**Records provided:**

BEGIN

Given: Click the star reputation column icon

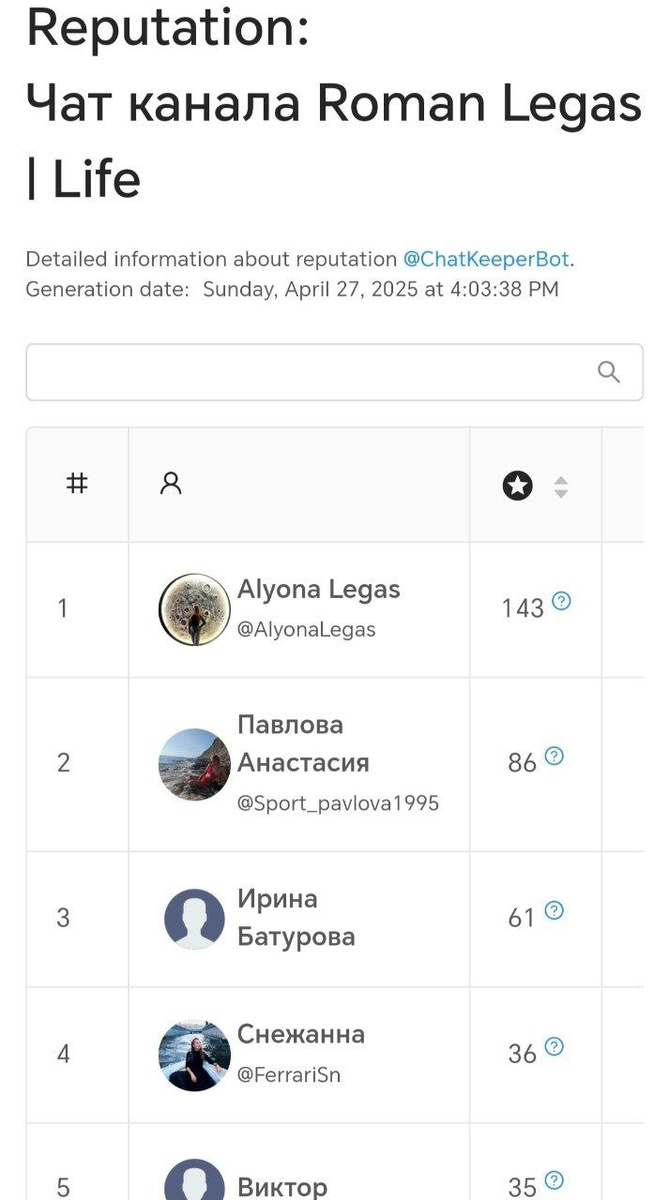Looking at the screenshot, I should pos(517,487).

END
BEGIN

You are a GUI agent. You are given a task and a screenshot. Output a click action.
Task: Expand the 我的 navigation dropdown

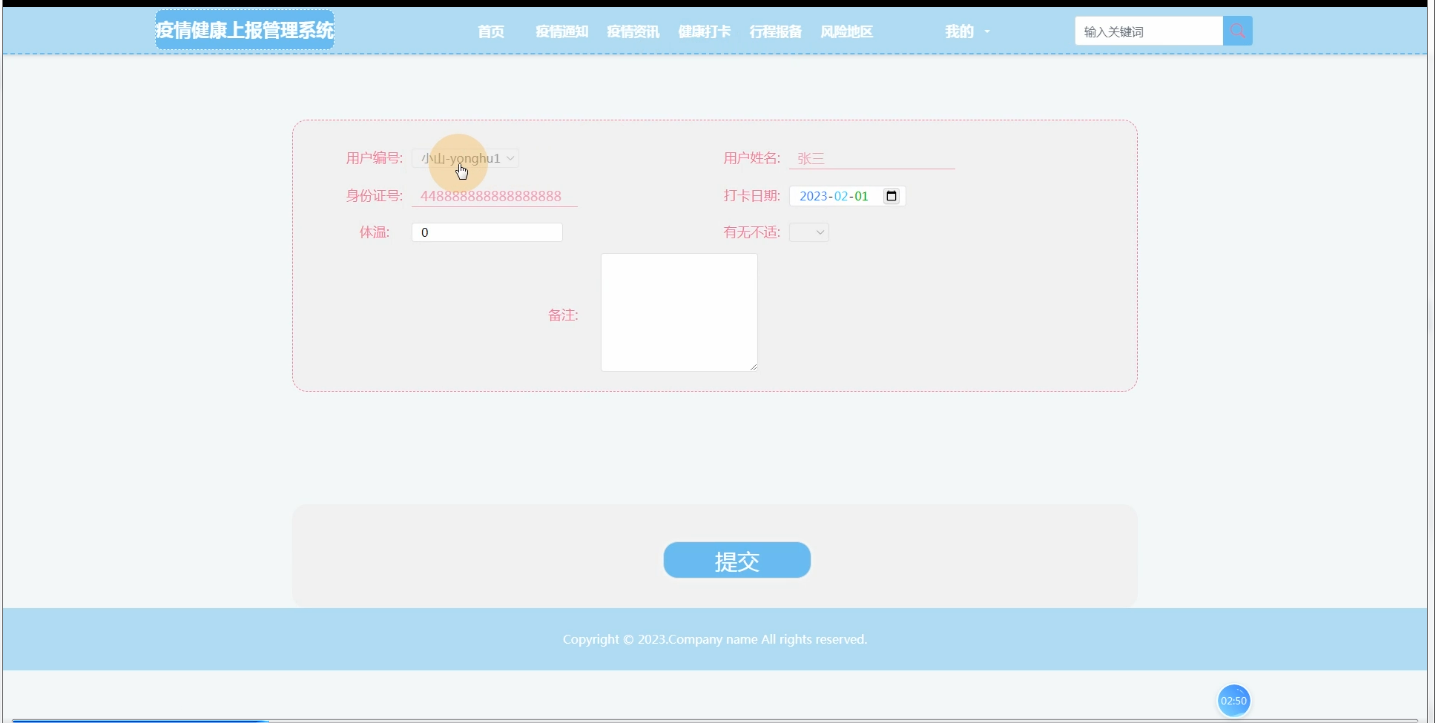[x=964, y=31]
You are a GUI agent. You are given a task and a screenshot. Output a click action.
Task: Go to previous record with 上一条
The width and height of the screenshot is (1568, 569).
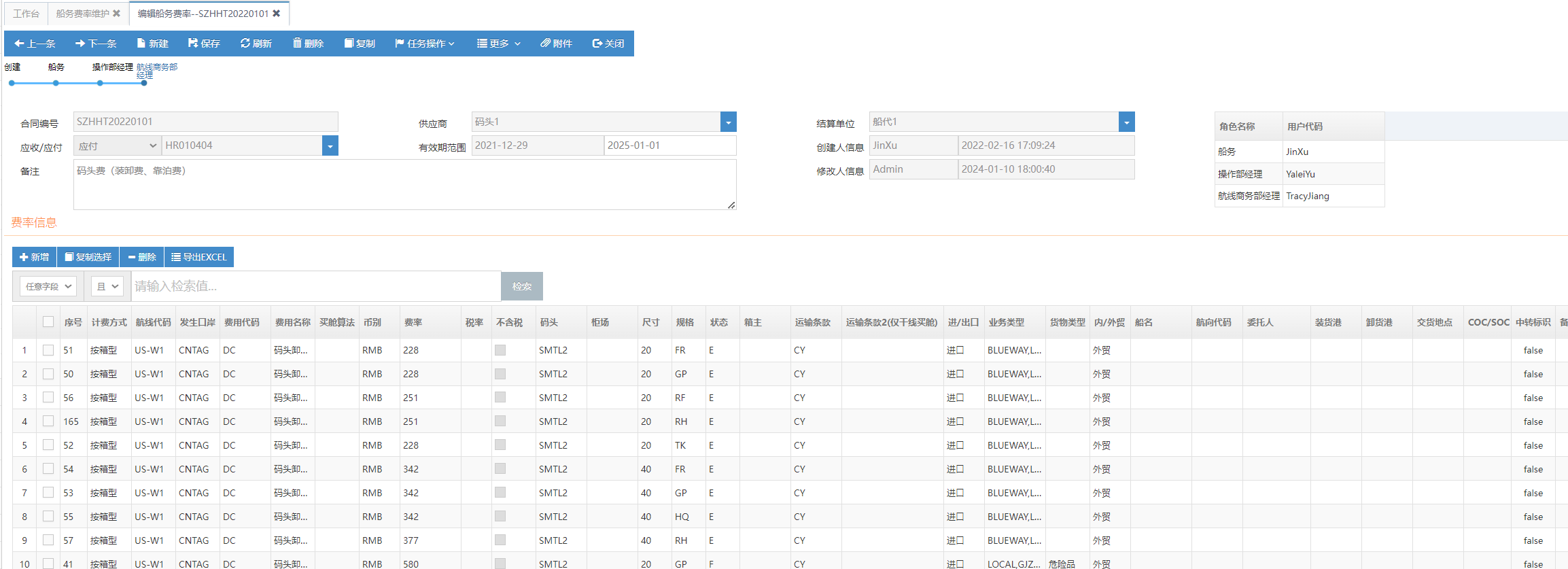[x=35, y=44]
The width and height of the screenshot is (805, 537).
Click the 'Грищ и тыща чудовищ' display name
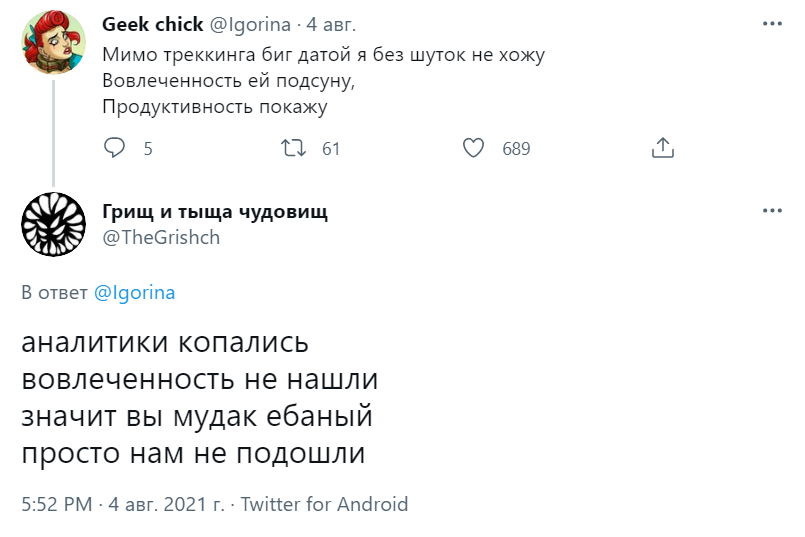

END
BEGIN

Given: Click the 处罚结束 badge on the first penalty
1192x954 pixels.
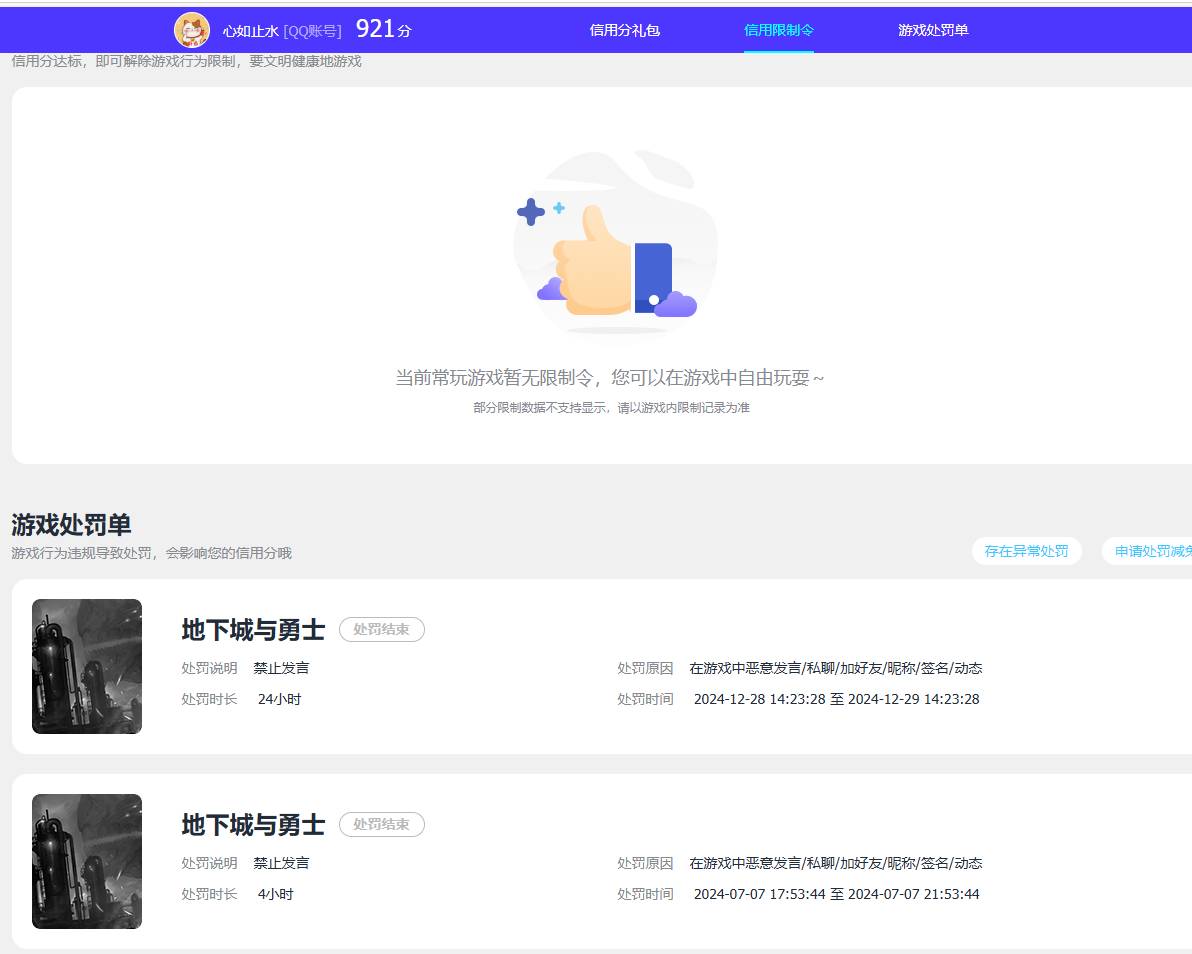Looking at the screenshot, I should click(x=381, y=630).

END

**Problem:** Reproduce the data above exactly, but only the lines from the one showing "Task: Expand the 我的 navigation dropdown" through the one showing "Click the 'Грищ и тыща чудовищ' display name", with both ends kept and the pictures left out.

**Answer section:**
Task: Expand the 我的 navigation dropdown

[x=964, y=31]
You are a GUI agent. You are given a task and a screenshot. Output a click action.
Task: Go to previous record with 上一条
The width and height of the screenshot is (1568, 569).
[x=35, y=44]
The width and height of the screenshot is (805, 537).
Click the 'Грищ и тыща чудовищ' display name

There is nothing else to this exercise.